Vor allem aber in Bezug auf die Anzahl ist das Auftreten des GBLS in diesem Herbst einzigartig, geradezu unglaublich. Vielleicht nie zuvor sind so viele Individuen dieser Laubsänger-Art in Deutschland festgestellt worden. Ein Vergleich: Auf Helgoland wurden 2009 während der gesamten Wegzugsperiode 43 Individuen gefunden (wird als sehr gutes Jahr bezeichnet), 2010 waren es immerhin 26. Im September 2013 aber hat es Tage mit über 60 Vögeln gleichzeitig auf dieser Insel gegeben. Einzigartig!
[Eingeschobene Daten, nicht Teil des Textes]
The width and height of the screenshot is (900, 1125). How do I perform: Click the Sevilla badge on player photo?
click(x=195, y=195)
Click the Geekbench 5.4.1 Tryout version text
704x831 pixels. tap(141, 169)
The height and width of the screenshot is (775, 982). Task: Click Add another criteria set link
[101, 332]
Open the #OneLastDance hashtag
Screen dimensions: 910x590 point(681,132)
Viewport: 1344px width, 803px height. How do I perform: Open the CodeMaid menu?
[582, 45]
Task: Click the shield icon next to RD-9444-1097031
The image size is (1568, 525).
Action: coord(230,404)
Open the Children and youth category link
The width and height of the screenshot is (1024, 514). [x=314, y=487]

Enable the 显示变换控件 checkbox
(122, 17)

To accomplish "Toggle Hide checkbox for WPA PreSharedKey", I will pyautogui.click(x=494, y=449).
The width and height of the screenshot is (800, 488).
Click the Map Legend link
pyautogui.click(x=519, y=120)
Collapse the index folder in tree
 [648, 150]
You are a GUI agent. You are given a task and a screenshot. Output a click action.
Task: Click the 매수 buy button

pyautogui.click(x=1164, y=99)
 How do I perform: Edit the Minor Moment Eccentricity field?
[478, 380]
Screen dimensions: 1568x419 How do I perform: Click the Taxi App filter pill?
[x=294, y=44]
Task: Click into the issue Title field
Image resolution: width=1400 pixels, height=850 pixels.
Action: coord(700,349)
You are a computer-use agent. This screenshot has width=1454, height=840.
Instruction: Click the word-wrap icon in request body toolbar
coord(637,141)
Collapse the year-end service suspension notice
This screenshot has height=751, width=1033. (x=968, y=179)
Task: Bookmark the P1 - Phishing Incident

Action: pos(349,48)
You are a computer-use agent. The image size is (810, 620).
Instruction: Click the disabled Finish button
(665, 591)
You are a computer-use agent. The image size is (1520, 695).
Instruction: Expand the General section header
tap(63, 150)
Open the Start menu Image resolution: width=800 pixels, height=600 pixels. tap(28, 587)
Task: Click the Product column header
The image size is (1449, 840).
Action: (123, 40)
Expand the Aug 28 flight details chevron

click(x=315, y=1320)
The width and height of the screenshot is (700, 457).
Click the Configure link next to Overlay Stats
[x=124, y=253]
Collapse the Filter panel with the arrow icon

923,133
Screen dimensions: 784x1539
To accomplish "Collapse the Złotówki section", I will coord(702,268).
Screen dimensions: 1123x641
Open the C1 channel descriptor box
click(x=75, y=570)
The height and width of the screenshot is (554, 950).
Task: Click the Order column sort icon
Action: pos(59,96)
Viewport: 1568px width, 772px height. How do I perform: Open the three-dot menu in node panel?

Das starke Vorkommen auf Helgoland darf aber nicht darüber hinwegtäuschen, dass der GBLS auf dem Kontinent nach wie vor ein ganz besonderer Vogel ist; die Verhältnisse auf dem roten Felsen lassen sich nicht einfach auf das Festland übertragen. Wenn sich zum Beispiel auf der Insel an einem Tag Ende September 2013 zehn Zilpzalpe und gleichzeitig 60 GBLS aufhielten, dann müsste ich an solchen Tagen, wenn ich etwa 20 Zilpzalpe allein in der Hecke an der Knock zählen konnte, unglaubliche 120 GBLS übersehen und überhört haben. Das aber ist völlig absurd. Darüber hinaus zeigt ein Blick auf die oben verlinkte Karte, dass im gesamten deutschen Ostseeraum nur einzelne GBLS beobachtet wurden (wohl Greifswalder Oie), obwohl es dort sicher nicht an Beobachtern mangelt.

Vielleicht (jetzt wird das Eis eher dünn) ziehen GBLS die unglaubliche Distanz von Sibirien nach Mitteleuropa in einem Stück und in einem recht engen Korridor. Die Ostseeküste ist kein Hindernis für sie, doch schließlich stoßen sie auf eine riesige Barriere, die Nordsee, und denken dann: Scheiße, was muss ich tun? Ein Teil geht runter, landet vor allem auf den Inseln, ein anderer Teil zeigt sich entschlossen und schreckt nicht davor zurück, aufs Meer hinauszuziehen. Letzter Anker vor Großbritannien: Helgoland. Alle diese Vögel aber wollen keine Ruhe finden und verlassen sogar ihren sicheren Rastplatz, um dem unwiderstehlichen inneren Drang nachzugeben. Auch die Emder GBLS waren bereits nach kurzer Zeit unauffindbar. Wahrscheinlich ziehen sie immer weiter, nach Großbritannien und Irland und am Ende hinaus auf den Atlantik, wo sie vielleicht irgendwann erschöpft ins kalte Wasser fallen und ertrinken oder aber von einer Ringschnabelmöwe verschlungen werden. Doch wo wäre dann der Sinn, und was ist die Ursache?

Ich kann so eine Frage natürlich nicht beantworten, doch unabhängig davon war es ein tolles Erlebnis für mich, diesem klitzekleinen Vogel, der so unglaublich lange Strecken zurückzulegen vermag, hier in meinem Emden zu begegnen. Ich konnte heute für wenige Minuten den Hauch der Taiga spüren!

Inzwischen dürften die beiden Gelbbrauen-Laubsänger aber diese Buhne am Emsstrand in Richtung Niederlande überquert und Emden somit leider verlassen haben:

In the meantime the Yellow-browed Warblers have probably crossed the Ems estuary and therefore the Dutch border...


* Auf den beiden ersten Suchbildern befindet sich der Vogel jeweils im Zentrum des vierten Quadranten.